Weather Data Pipeline
An automated ETL pipeline that collects weather data from multiple APIs, processes it with Python, and generates daily forecast reports.
Overview
An automated data pipeline that aggregates weather data from multiple public APIs, stores it in a PostgreSQL database, and generates daily summary reports. Built to practice data engineering fundamentals with real-world data sources.
Key Features
- Multi-Source Ingestion: Pulls data from OpenWeatherMap, WeatherAPI, and government meteorological services
- Scheduled Runs: Apache Airflow DAGs for hourly data collection and daily report generation
- Data Quality Checks: Automated validation for missing values, outliers, and source discrepancies
- Reporting: Daily PDF reports with temperature trends, precipitation, and forecast accuracy
- Containerized: Fully dockerized for easy deployment
Technical Details
The pipeline is orchestrated with Apache Airflow running in Docker containers.
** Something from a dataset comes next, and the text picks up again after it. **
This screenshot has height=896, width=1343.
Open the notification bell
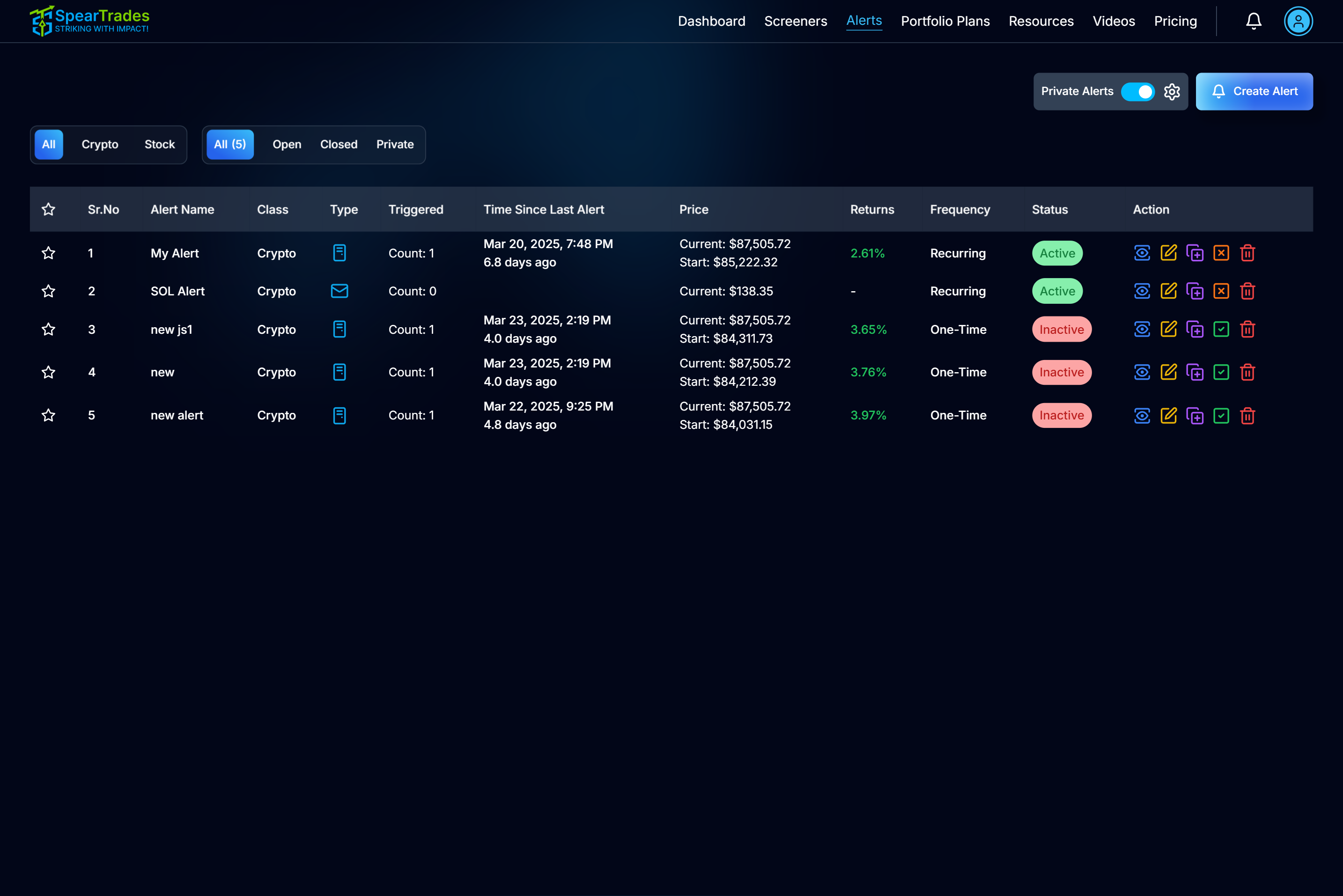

Python scripts handle API calls, data transformation, and report generation. PostgreSQL stores both raw and processed data with time-series partitioning.
Pipeline Architecture
- Collect: Airflow tasks fetch data from 3 weather APIs every hour
- Validate: Data quality checks flag anomalies and missing readings
- Transform: Normalize units, interpolate gaps, compute daily aggregates
- Store: Insert into partitioned PostgreSQL tables
- Report: Generate daily PDF summaries with matplotlib charts
Lessons Learned
Learned the importance of idempotent pipeline tasks and graceful handling of API rate limits and downtime. Time zone handling across different data sources was a recurring challenge.